On average, participating girls attended 39 sessions. Younger adolescents aged 12 to 14 attended an average of 43 meetings compared to older adolescents (aged 15 to 18) who attended an average of 34 meetings, a difference that was statistically significant. There were high levels of exposure to all the topics covered in the curriculum, in particular hygiene (90 percent), numeracy (82 percent), and Amharic literacy (82 percent). Among the topics in the curriculum, family planning was mentioned as having been covered the least. This may be because of mentors’ discomfort with the topic and the resulting tendency to avoid it, or to beneficiaries’ reluctance to report having received the information. In addition, it appeared that younger girls were slightly less likely to be exposed to the topic than older girls; 50 percent of girls aged 12 to 14 reported having received the topic compared to 58 percent of girls aged 15 to 18 (p<0.10). Nearly one third of participating girls (31 percent) used the medical voucher.
Eligibility for inclusion in the study was being out of formal school at baseline. Between baseline and endline, participation in formal schooling among formerly out-of-school girls increased from 0 to 38 percent (see Table 2). The increase was similar in the experimental and control groups which has implications for inference. For example, between rounds of survey, the percentage of girls who had never attended school declined in the experimental area by 12 percentage points and in the control area by 10 percentage points. The enrollment is likely attributable to the Ministry of Education campaign which began in September 2013 to get children back to school. Under this campaign, parents, teachers, and community leaders are given the responsibility to target out-of-school children and support their school re-entry (UNICEF 2013).
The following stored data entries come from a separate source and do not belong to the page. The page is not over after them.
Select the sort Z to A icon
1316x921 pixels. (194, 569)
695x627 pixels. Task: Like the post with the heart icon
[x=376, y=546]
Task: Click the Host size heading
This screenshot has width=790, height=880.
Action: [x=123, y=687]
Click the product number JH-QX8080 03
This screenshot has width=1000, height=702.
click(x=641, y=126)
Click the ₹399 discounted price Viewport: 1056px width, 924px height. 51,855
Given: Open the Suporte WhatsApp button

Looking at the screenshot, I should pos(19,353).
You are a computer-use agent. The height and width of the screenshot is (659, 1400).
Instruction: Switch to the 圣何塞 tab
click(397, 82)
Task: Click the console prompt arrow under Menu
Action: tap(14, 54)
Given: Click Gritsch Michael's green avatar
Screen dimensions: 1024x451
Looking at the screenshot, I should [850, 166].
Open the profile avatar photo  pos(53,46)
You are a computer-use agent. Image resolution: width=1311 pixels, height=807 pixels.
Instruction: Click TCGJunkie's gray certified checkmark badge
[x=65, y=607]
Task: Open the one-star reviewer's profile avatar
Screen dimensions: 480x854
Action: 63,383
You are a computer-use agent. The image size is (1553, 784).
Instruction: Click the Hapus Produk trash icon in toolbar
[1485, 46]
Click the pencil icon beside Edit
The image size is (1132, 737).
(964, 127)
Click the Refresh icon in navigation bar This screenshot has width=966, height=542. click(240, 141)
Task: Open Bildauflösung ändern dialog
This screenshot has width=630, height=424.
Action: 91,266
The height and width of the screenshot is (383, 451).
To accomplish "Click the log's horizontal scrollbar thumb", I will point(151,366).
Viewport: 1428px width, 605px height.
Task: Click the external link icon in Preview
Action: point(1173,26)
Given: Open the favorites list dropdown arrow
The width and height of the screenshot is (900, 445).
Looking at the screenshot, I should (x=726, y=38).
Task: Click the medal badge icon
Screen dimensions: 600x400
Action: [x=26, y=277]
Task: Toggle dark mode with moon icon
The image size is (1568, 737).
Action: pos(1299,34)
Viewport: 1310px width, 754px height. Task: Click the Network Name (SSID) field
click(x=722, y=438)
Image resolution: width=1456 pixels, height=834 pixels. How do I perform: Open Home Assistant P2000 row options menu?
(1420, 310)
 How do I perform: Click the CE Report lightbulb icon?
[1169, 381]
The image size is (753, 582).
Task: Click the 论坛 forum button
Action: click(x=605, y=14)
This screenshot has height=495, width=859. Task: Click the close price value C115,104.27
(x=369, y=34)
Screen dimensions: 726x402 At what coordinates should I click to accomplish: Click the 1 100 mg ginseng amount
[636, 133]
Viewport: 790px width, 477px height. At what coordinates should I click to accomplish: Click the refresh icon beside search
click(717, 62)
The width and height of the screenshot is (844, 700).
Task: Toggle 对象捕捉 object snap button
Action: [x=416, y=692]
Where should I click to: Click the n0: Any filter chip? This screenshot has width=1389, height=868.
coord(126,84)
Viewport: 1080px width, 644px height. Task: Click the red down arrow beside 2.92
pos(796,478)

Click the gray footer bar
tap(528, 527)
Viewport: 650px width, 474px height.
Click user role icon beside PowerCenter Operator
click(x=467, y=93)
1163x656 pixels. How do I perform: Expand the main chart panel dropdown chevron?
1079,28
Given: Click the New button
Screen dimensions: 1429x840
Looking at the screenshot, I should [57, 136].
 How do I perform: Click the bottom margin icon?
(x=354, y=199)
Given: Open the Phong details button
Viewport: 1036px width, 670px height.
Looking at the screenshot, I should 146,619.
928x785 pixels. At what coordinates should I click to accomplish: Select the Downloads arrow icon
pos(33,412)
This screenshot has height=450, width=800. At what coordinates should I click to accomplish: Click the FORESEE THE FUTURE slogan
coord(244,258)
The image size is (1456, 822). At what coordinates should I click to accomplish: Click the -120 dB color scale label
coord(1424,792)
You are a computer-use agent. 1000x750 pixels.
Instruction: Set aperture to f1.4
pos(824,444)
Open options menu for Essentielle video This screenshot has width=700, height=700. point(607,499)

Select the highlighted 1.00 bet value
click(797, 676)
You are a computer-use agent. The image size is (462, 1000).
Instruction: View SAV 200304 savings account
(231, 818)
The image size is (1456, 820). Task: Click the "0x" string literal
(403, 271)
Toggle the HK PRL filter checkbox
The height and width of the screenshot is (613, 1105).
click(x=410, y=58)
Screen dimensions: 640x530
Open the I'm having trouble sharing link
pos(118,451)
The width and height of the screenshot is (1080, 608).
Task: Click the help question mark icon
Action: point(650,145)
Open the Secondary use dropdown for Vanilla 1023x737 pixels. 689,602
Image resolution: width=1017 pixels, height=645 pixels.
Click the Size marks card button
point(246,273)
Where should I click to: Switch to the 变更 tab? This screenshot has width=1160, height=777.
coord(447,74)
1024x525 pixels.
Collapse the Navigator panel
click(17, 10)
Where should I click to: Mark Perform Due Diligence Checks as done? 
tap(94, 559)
Attendance at non-formal schooling also increased dramatically in the experimental site. Having ever attended non-formal schooling increased in the experimental site from 6 to 49 percent and from 5 to 12 percent in the control arm. The dramatic increase in non-formal education in the experimental site seems attributable to Biruh Tesfa. Among those reporting attendance of non-formal education at endline, 86 percent were Biruh Tesfa participants. The remainder would likely have attended the government’s adult basic education program.
Between baseline and endline, respondents in both experimental and control areas improved their scores on the literacy and numeracy tests (see Table 3). On average, both experimental and control respondents improved Amharic literacy by nearly half a point, on a scale of 0 to 4; numeracy scores increased by more than half a point; changes were statistically significant for both groups.
|Experimental (n=630)||Control (n=646)|
|Differences between survey rounds significant at *p<0.05 **p<0.01 ***p<0.001|
|Mean years formal education||2.6||3.2||3.3||3.8***|
Because of increases in school enrollment across study arms given the Ministry of Education campaign, we focused attention on learning outcomes among girls who had never been in the formal schooling system at endline. This was an attempt to remove the effect of the government campaign to re-integrate young people back into school. As expected, girls who had never been to school recorded low scores on the literacy and numeracy tests, compared to the overall study population. At baseline, girls who had never been to school scored at average of 0.4 (out of a maximum 4.0) on the reading test and 2.6 (out of a maximum 9.0) on the math test. Between baseline and endline, girls in the experimental area who had never been in formal schooling demonstrated significant increases on the Amharic literacy score, numeracy score, and composite score. For example, the mean score on the numeracy test increased from 2.6 to 3.5 between baseline and endline (p<0.001). Similar improvements in test scores were not seen among girls in the control group who had never been to school. Scores for these girls in the control group either remained constant or increased slightly in the case of the numeracy test.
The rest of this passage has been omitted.